From biological to artificial intelligence
Quantitative Investments
Arthur Clarke, a British science fiction writer, said that “Any sufficiently advanced technology is indistinguishable from magic”. That´s how we feel when we interacted with ChatGPT for the first time, and probably still do. But magic has its drawbacks, and it´s a thin line until you hear the same labeled as ´voodoo´. By the time that happens, human distrust becomes a hindrance on the road to global adoption. And when it comes to technology and aspects of our lives that are deeply emotional, like money for example, the risk of distrust is even higher.
The AI revolution began long ago, with the first foundational works appearing in the 1950s. Yet, it is only in recent years that some of the most influential researchers have been recognized for their contributions. On October 8th, 2024, the Nobel Prize in Physics was awarded to John J. Hopfield and Geoffrey E. Hinton for their foundational discoveries in artificial neural networks1—technology that forms the backbone of modern machine learning and AI. This recognition marks a pivotal moment in AI’s journey from cutting-edge research to mainstream adoption.
For investors, it serves as a signal: what was once perceived as 'voodoo' has become a science backed by decades of research and now stands validated at the highest level. As developers of AI-driven investment strategies, we have a vested interest in showing investors that AI offers compelling opportunities in the field of quantitative investment strategies and is well positioned to address some of the drawbacks that have been historically attributed to the practice of quant investing.
So what´s our plan? Our aim is to provide investors with an intuition of what AI does. With comprehension comes trust, and with trust comes adoption, which means investments.
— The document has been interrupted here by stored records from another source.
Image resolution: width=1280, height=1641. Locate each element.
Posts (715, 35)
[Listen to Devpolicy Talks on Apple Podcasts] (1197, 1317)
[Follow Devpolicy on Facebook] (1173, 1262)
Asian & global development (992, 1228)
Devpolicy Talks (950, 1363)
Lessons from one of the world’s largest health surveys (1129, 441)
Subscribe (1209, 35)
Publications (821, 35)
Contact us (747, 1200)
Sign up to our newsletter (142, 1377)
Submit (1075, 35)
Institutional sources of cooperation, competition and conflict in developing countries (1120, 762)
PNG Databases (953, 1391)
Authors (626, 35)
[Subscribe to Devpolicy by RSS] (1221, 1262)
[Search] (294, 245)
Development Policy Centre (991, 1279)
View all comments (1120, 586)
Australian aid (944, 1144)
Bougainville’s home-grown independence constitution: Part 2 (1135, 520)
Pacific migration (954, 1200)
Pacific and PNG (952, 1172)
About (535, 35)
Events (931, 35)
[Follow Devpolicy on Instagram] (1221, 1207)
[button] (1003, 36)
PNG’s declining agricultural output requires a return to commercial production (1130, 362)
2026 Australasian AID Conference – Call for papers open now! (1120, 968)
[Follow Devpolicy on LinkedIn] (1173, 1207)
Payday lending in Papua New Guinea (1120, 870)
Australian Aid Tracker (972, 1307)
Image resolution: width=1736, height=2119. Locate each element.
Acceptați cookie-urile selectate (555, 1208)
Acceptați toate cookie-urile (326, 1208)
In this five-article series titled expl(AI)ning, we explore the fundamentals of AI and how it is applied in investment management. The first three articles introduce AI in general: how AI is inspired by biological intelligence, how its combination of architecture and data is surpassing traditional postulated models, and how it can excel at solving data-intensive and complex problems. In the last two articles, we shift the focus to investment management, explain how AI can enhance decision-making and show how investment decisions made by AI models can be interpreted.
Computation vs. intelligence
Back in the 1940s, computers were impressive at performing arithmetic operations and following instructions to the letter. They could calculate complex equations at unimaginable speeds for humans. However, they had a limitation: computers were rigid. They could only do what they were programmed to do and couldn’t adapt to new situations or process noisy, unpredictable data from the world around them. In short, they were good at computing, but they were not intelligent.
Researchers then set themselves on the task to build computers that could interact with their environment, handle incomplete or messy data, learn from experience, and even work in parallel—much like the human brain. To achieve this, they needed a new kind of computational model that went beyond the traditional Von Neumann architecture, a system where a computer's processing and memory are separated and work sequentially. John von Neumann outlined this architecture in his seminal 1945 paper, “First Draft of a Report on the EDVAC”2, which laid the foundation for modern computing.
Today, modern personal computers are sophisticated versions of Von Neumann architectures. While this design was revolutionary at the time, it wasn't suited for tasks requiring real-time learning and adaptation, inspiring researchers to develop new models that could mimic the parallel processing capabilities of biological intelligence.
Biological intelligence
Researchers have long been inspired by biological intelligence in their quest to build more adaptive and efficient systems. At the core of this inspiration is the neuron, the fundamental building block of the brain. As shown in Figure 1 below, neurons have three core elements. They receive electrical signals through dendrites, process them in the cell body, and send outputs along the axon to other neurons.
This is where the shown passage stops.